» Records drawn from a dataset:
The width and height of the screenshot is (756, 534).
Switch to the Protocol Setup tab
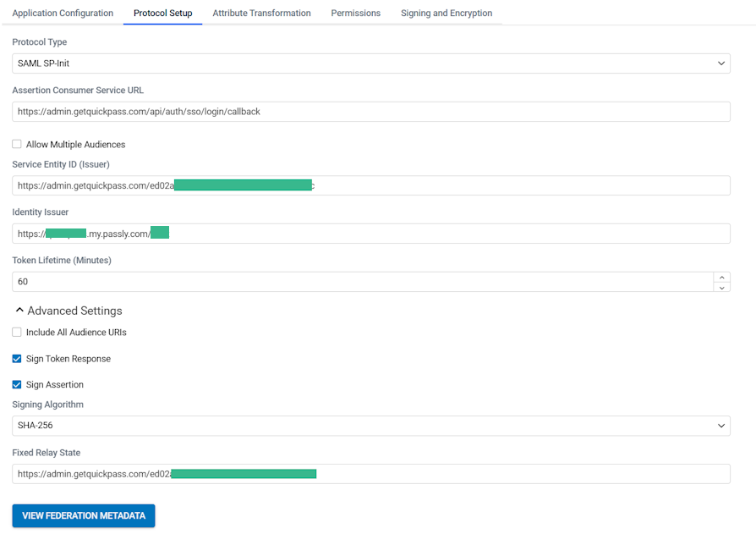(162, 14)
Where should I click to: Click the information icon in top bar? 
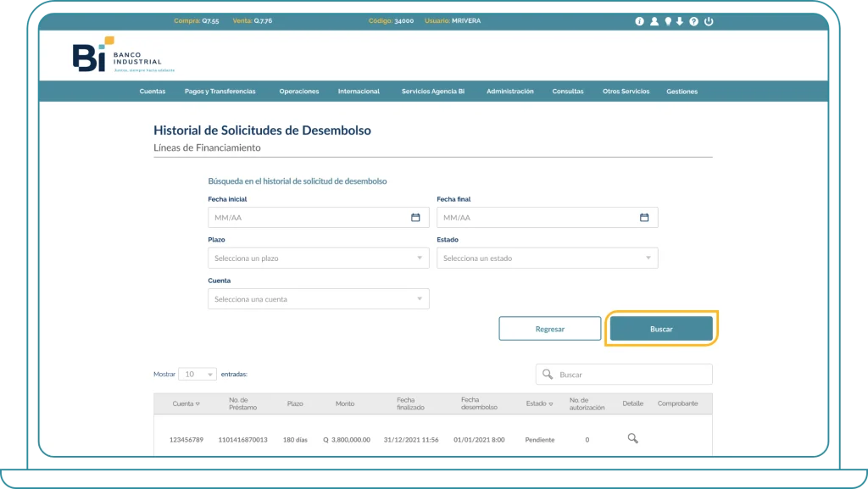pyautogui.click(x=640, y=21)
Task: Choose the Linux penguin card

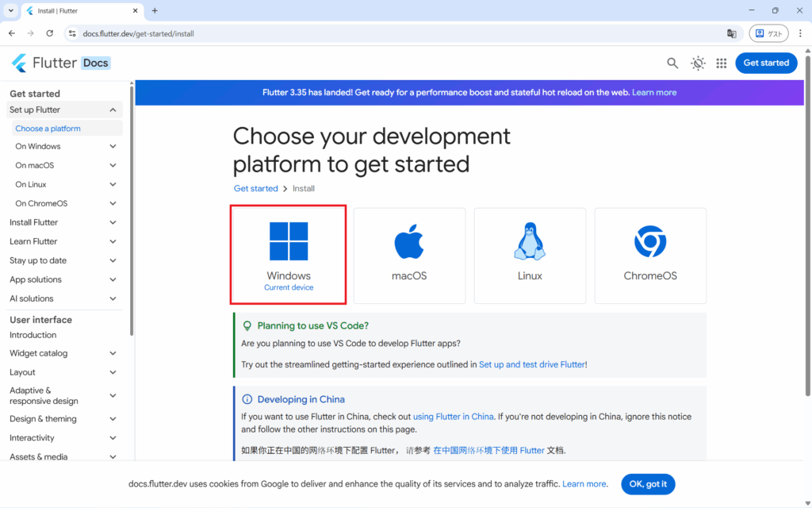Action: (x=530, y=254)
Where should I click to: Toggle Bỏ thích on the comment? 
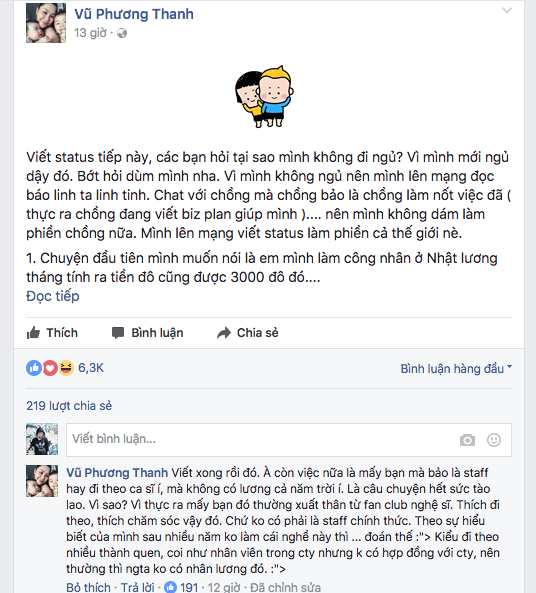click(x=88, y=587)
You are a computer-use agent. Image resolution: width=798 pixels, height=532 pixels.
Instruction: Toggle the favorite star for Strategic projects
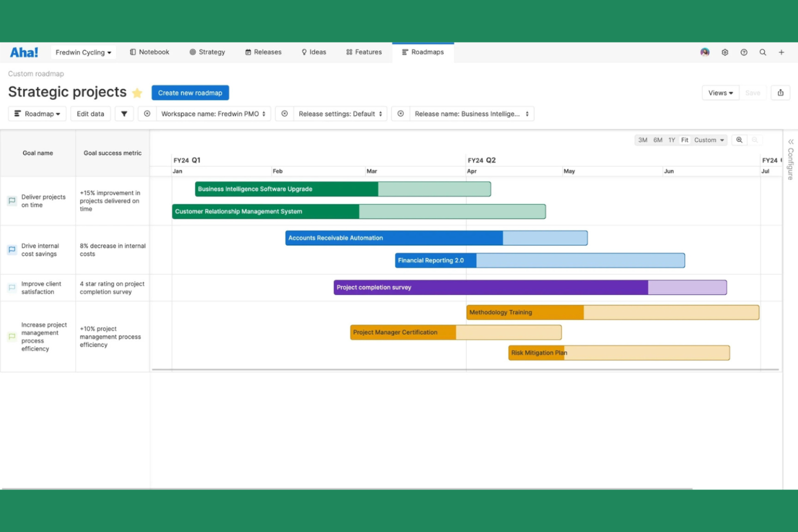[137, 93]
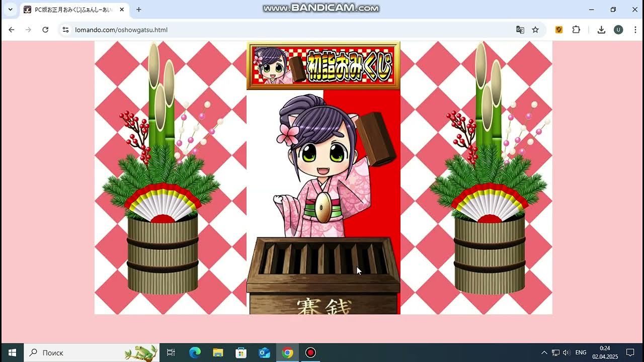Screen dimensions: 644x362
Task: Switch the ENG keyboard language indicator
Action: click(581, 352)
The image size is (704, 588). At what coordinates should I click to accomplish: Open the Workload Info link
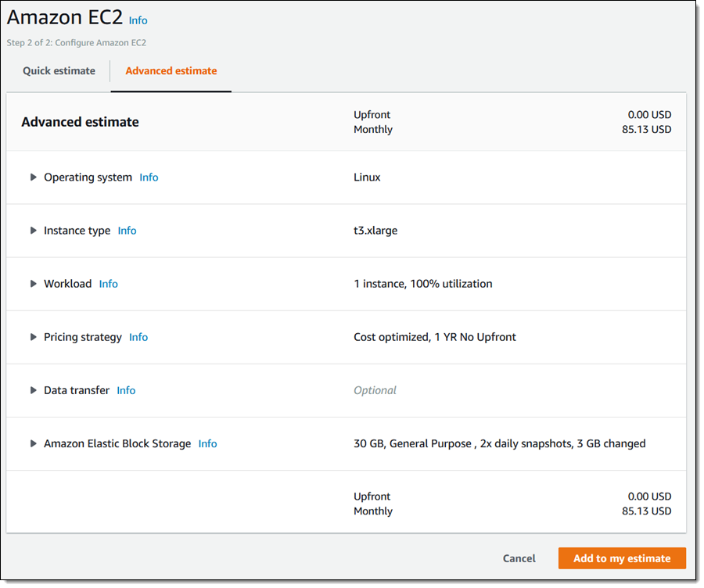tap(108, 284)
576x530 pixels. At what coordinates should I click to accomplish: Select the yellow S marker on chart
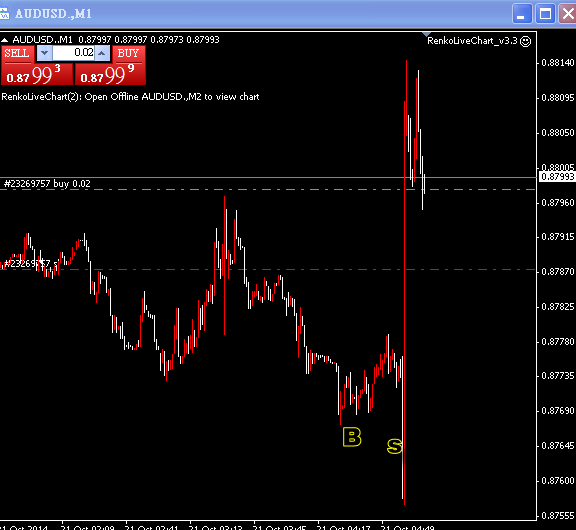tap(395, 446)
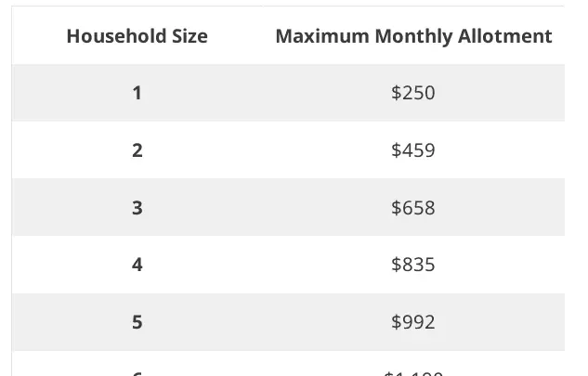Choose the $992 allotment amount
The image size is (588, 376).
(x=413, y=322)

» DIRECTIONS: A verbatim copy of the entries, without the pictures, is what this task requires.

» OUTPUT FOR THIS TASK:
The width and height of the screenshot is (756, 534).
Switch to the Protocol Setup tab
(162, 14)
Where should I click to: Click the information icon in top bar? 
pyautogui.click(x=640, y=21)
Task: Choose the Linux penguin card

Action: (x=530, y=254)
Where should I click to: Toggle Bỏ thích on the comment? 
click(x=88, y=587)
You are a computer-use agent. Image resolution: width=798 pixels, height=532 pixels.
Instruction: Toggle the favorite star for Strategic projects
[137, 93]
Screen dimensions: 644x362
Task: Switch the ENG keyboard language indicator
Action: click(581, 352)
The image size is (704, 588). At what coordinates should I click to accomplish: Open the Workload Info link
tap(108, 284)
576x530 pixels. At what coordinates should I click to accomplish: Select the yellow S marker on chart
tap(395, 446)
Choose the $992 allotment amount
The image size is (588, 376).
(x=413, y=322)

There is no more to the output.